On the Horizon

An alternate titles to this post were:

A. Help! My ten month old thinks she’s a toddler!!
B. Toilet paper, tantrums and sippy cup meltdowns
C. NEED MORE COFFEE…

Any idea where this post is headed yet? Oh that’s right, we’ve got a baby diva on our hands this week. A top tooth is right there. A big ‘ole top tooth is on our horizon. The gum is starting to part and another day or two and that sucker will be O.U.T… phew. We are in full blown teething hell.

In other fun news, my ten month old thinks she’s a toddler. Who can blame her, she just wants to keep up with the big kids. Now that she’s walking, she feels her attitude should match her swagger. And boy, oh boy,  does she have a lot of swagger.
Two minutes setting up lunch? Two minutes of Baby-Destructor! Emerson discovered the toilet paper roll. (Also, note to self, clean the bathroom WAY more frequently now that these chubby hands touch everything. *shudder*) I came back from the dining room to half the roll of TP on the floor. She didn’t notice me at first, so naturally I grabbed the camera, snapped a few pictures and said, “Emerson? What have you discovered?” Lens focused, zoomed in, face centered and in 3,2,1. SNAP. Guilty as charged.

Other moments of hilarity that have ensued due to our teething hell this week include:

  • Rolling around on the floor in a sippy cup tantrum. 
  • Getting mad that you can’t walk over the dog. It causes you to fall and cry. 
  • Getting mad that you can’t push over the gate so you fall down and cry. 
  • Getting told not to throw food off your table, so you get mad and cry. 
  • Being a baby? Get mad and cry. 
  • Having to wear a diaper? Get mad and cry. 
  • Nap-time? Get furious and scream. 

Oh yes, oh yes, this momma needs more coffee. And a nap.
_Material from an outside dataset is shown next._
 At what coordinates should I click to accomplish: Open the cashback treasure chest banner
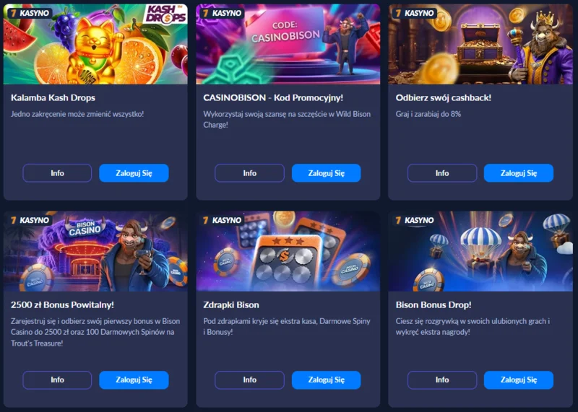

As her guardian, care-giver, and loving mother, I try to keep my calm. Yet, some days by the time 6 o’ clock rolls around I am watching the seconds tick away just waiting, waiting for Kyle to come home and hand off the demon-teether to Daddy. Wine is usually involved after the hand-off process. It’s like the glorious prize of surviving another day with a teething-ten-month-wanna-be-toddler.